▶ _QUOTED PASSAGE_
►
# should I keep the stock paint or should I...



## rod_88 (Jan 13, 2007)

get my 95 atima painted Matte black, and throw some enkie rims(Matte black with a polished lip) on it. What ever happens im dropping it .5 of an inch. If I keep the same paint its still getting dropped but, id throw some konig kolors on it. two gree and two orange on it. Im getting new bigger cams, heads shaved and polished. What should I do?


----------



## rod_88 (Jan 13, 2007)

well i think it would look good with all orange whells on it. COME ON PEOPLE DON'T BE SHY!!!


----------



## smj999smj (Jan 1, 2006)

I would prefer to see the car painted orange and the wheels matte black, personally...


----------



## KDragon (Oct 9, 2006)

high gloss black car with high gloss burnt orange wheels


----------



## rod_88 (Jan 13, 2007)

tasty^_^! Would that get 5-0's attention?


----------



## Handyman2005 (May 19, 2006)

HUH??? Was that a Question??


----------



## rod_88 (Jan 13, 2007)

YEs, that was kinda a question. Okay, I found some awsome wheels that are definetly going on, get this... The Infinity sentra copy wheels. the ones that look like the BBS honeycomb. Yeah now to decide that paint colour, come on people keep that brainstorming comming!!! you guys rock!


----------



## KDragon (Oct 9, 2006)
◄
▶ _INSTRUCTIONS_
**A)** Copy a passage from the car-paint thread, starting at the words "get my 95 atima" and ending after the words "DON'T BE SHY!!!".
**B)** Decide whether each statement agrees with the car-paint thread, answering yes or no and quoting the words that settle it: (i) smj999smj would rather see the car orange with matte black wheels; (ii) KDragon proposes a matte black car; (iii) rod_88 plans to lower the car by one inch no matter what.
**C)** Resume the car-paint thread after its last line.
The records after this thread have no part in any task.

[Target position records]
►
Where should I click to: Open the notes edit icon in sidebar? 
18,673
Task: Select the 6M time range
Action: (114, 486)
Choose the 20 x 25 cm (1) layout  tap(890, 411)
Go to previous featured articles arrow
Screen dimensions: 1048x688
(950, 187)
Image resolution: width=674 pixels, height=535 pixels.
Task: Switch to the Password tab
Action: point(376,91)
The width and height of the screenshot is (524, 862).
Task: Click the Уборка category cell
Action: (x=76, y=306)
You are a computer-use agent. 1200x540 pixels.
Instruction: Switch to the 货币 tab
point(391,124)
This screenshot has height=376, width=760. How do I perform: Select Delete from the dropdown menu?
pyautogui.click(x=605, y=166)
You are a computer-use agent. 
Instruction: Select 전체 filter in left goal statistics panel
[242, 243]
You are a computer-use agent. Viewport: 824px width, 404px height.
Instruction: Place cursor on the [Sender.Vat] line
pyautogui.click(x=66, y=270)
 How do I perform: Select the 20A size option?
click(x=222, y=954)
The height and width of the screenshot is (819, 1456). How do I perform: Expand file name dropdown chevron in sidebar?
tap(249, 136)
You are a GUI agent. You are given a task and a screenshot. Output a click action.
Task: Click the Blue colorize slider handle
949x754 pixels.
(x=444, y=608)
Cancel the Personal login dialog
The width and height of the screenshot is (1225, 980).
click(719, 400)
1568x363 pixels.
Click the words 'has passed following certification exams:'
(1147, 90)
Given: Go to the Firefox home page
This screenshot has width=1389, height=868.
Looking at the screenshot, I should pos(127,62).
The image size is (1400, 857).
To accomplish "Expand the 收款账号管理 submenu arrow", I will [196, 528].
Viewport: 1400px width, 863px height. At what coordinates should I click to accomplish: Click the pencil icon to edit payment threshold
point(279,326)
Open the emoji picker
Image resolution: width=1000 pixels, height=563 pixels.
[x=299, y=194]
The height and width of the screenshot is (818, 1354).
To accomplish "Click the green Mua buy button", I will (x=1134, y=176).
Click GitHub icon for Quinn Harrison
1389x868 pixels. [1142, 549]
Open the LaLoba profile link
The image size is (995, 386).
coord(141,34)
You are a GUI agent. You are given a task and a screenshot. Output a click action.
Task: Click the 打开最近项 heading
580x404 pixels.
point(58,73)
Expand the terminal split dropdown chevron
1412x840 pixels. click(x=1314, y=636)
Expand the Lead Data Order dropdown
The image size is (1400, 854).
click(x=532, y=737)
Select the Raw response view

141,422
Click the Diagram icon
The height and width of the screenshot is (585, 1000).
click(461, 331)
◄
▶ _EXPECTED RESULTS_
**A)**
get my 95 atima painted Matte black, and throw some enkie rims(Matte black with a polished lip) on it. What ever happens im dropping it .5 of an inch. If I keep the same paint its still getting dropped but, id throw some konig kolors on it. two gree and two orange on it. Im getting new bigger cams, heads shaved and polished. What should I do?


----------



## rod_88 (Jan 13, 2007)

well i think it would look good with all orange whells on it. COME ON PEOPLE DON'T BE SHY!!!

**B)**
(i) Yes: "I would prefer to see the car painted orange and the wheels matte black, personally..."
(ii) No: "high gloss black car with high gloss burnt orange wheels"
(iii) No: "What ever happens im dropping it .5 of an inch."

**C)**
rod_88 said:


> YEs, that was kinda a question. Okay, I found some awsome wheels that are definetly going on, get this... The Infinity sentra copy wheels. the ones that look like the BBS honeycomb. Yeah now to decide that paint colour, come on people keep that brainstorming comming!!! you guys rock!


I still like the burnt orange idea.. So... what are yo doing with the old wheels? ? or are they steel crap?


----------



## Handyman2005 (May 19, 2006)

I think the Burnt Orange is a great idea with a fade to a Root Beer Brown on the rocker panels and lower fenders. Hmmmmmm,,,,,Gonna barnstorm that up with a friend was is an artist in the auto industry and have him mock it up to see what it looks like!!!!!


----------



## rod_88 (Jan 13, 2007)

not bad, this all sounds so good, I wish I had a couple of altimas to paint them all. as for my wheels, they are steel crap. But I do have nice rubbers on them . Who makes the burnt orange wheels anyway?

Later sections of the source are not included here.